President of the Nigerian Bar Association
- In office August 2018 – July 2020
- Preceded by: Mahmoud Abubakar Balarabe

Personal details
- Born: 7 September 1958 Akwa Ibom State, Nigeria
- Party: Non-partisian

= Paul Usoro =

Nigerian lawyer

Chief Paul Usoro, SAN, (born September 7, 1958) is a Nigerian litigator, communication law expert and president of the Nigerian Bar Association.

== Early life ==
Usoro was born on September 7, 1958, at Ukana Ikot Ntuen town in Essien Udim local government area of Akwa Ibom State, south-south Nigeria. He obtained a bachelor's degree in law from Obafemi Awolowo University, Ile-Ife, Osun state in 1981 and called to the bar in 1982. He attained the rank of Senior Advocate of Nigeria in 2003.

== Career ==
He began his law career in 1983, when he joined Sani Mohammed Kuso & Co, Kaduna. In 1985, he founded his own legal outfit called Paul Usoro and Co in Kaduna and in 1992 the headquarters was established in Lagos with the Kaduna office still operational until 2003.
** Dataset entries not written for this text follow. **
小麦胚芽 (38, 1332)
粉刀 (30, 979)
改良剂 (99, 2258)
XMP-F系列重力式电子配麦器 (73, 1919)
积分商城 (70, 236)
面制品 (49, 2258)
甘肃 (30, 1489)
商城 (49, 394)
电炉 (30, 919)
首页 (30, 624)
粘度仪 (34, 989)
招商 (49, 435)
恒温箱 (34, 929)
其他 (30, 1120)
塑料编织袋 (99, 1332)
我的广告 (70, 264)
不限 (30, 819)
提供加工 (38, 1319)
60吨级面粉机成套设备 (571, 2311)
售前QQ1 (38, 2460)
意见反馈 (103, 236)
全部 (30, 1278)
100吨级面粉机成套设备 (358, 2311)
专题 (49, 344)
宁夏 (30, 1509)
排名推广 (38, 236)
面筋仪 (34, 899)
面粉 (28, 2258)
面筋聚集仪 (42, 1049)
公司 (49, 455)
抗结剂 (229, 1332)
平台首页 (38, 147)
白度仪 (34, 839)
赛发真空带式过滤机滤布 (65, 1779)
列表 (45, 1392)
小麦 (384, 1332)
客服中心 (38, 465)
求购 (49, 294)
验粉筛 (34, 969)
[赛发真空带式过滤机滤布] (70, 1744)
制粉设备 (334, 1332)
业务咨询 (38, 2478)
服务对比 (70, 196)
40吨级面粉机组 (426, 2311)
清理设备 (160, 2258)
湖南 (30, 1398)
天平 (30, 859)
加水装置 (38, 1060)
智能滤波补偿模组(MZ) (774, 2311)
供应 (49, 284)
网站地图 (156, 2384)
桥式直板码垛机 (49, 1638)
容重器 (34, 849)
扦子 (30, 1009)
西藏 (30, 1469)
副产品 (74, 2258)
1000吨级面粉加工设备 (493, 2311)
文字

Usoro sits on the board of directors of Access Bank Plc., and chairs the board's Remuneration Committee and Governance & Nomination Committee. He is a director of PZ Cussons Plc, and chairs the People & Governance Committee of the PZ Cussons Plc Board. He is a council member of the International Bar Association.

As an expert in the communication industry, he drafted the Nigerian Communications Act 2003, that regulates the Nigeria Communications industry and also drafted the Nigerian Communications (Enforcement Process etc.) Regulations, 2005 as well as the Mobile Number Portability Regulations 2014.

He was elected as the 29th Nigerian Bar Association president in 2018.

== Personal life ==
He is married to Mrs Mfon Usoro who is the pioneer Director-General of Nigerian Maritime Administration and Safety Agency (NIMASA) from August 2006 to May 2007 and Non executive director to First City monument Bank. They have two children.